◆ **How to complete this task**
Everything from the line that contains "Where should I" to the final line of the data, both ends included, must be set down exactly, apart from the pictures.
─── Provided entries
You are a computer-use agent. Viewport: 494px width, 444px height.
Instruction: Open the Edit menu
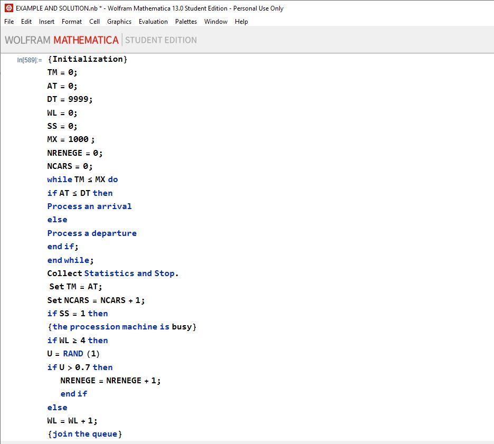point(26,22)
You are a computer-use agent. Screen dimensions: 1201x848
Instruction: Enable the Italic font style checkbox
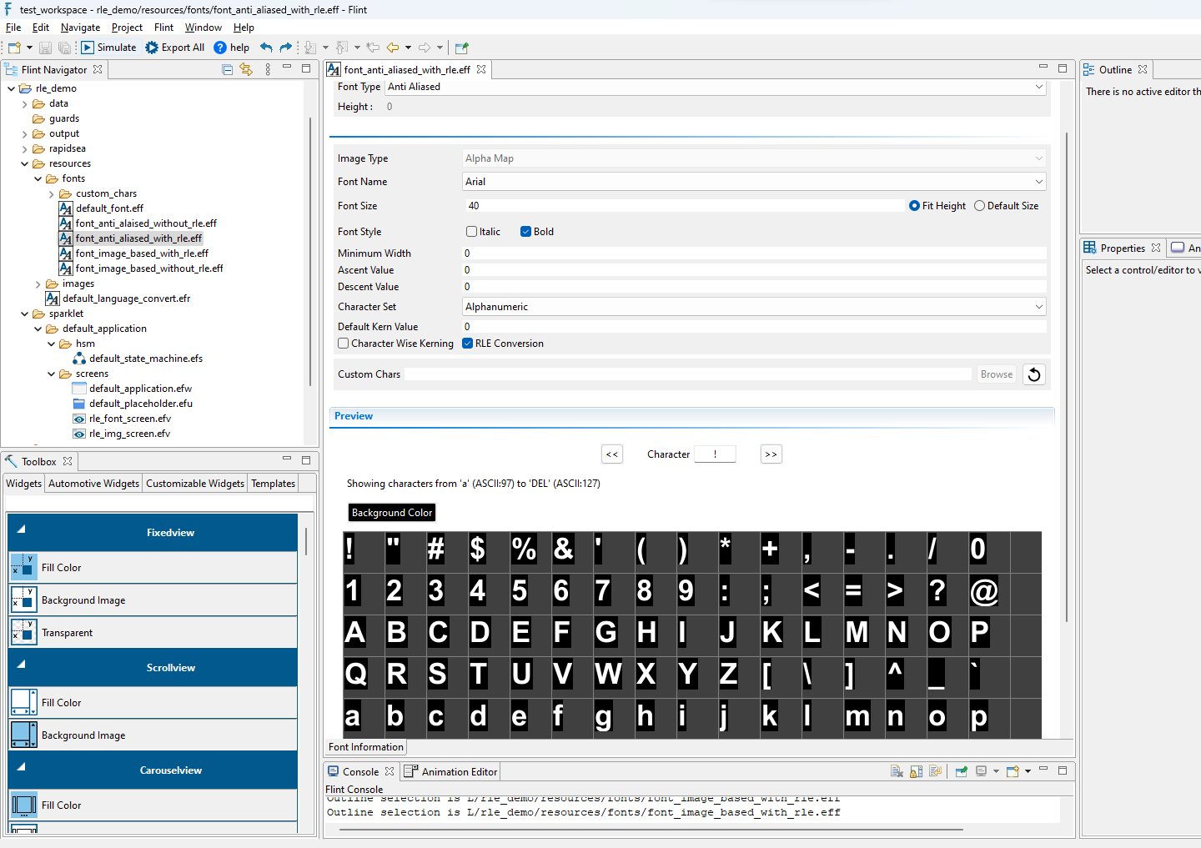[x=472, y=232]

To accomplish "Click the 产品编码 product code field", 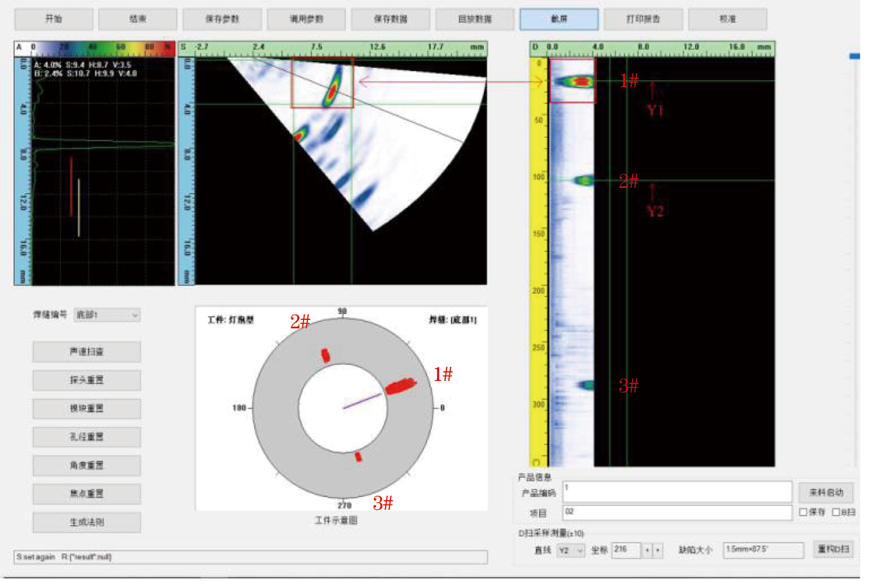I will (677, 491).
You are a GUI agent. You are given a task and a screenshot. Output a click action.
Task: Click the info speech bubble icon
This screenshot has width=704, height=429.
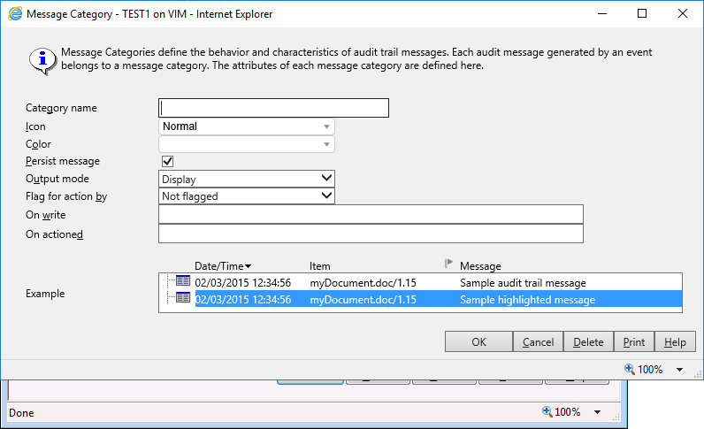point(39,60)
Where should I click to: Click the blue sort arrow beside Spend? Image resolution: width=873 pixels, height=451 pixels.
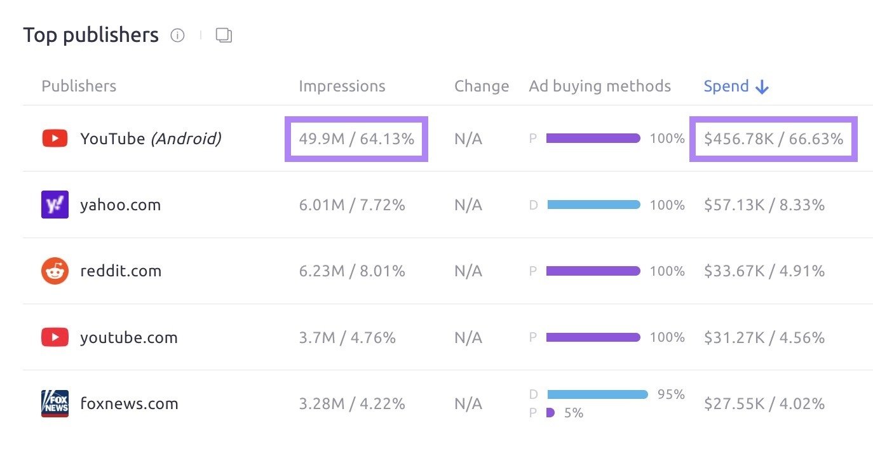tap(762, 86)
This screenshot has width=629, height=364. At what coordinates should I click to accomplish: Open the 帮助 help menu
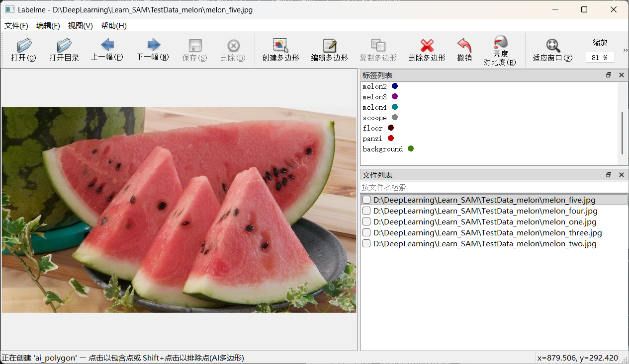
──────
◆ **Exercise output**
Where should I click to: Click the blue sort arrow beside Spend? Image resolution: width=873 pixels, height=451 pixels.
tap(762, 86)
This screenshot has width=629, height=364. At what coordinates should I click to accomplish: Open the 帮助 help menu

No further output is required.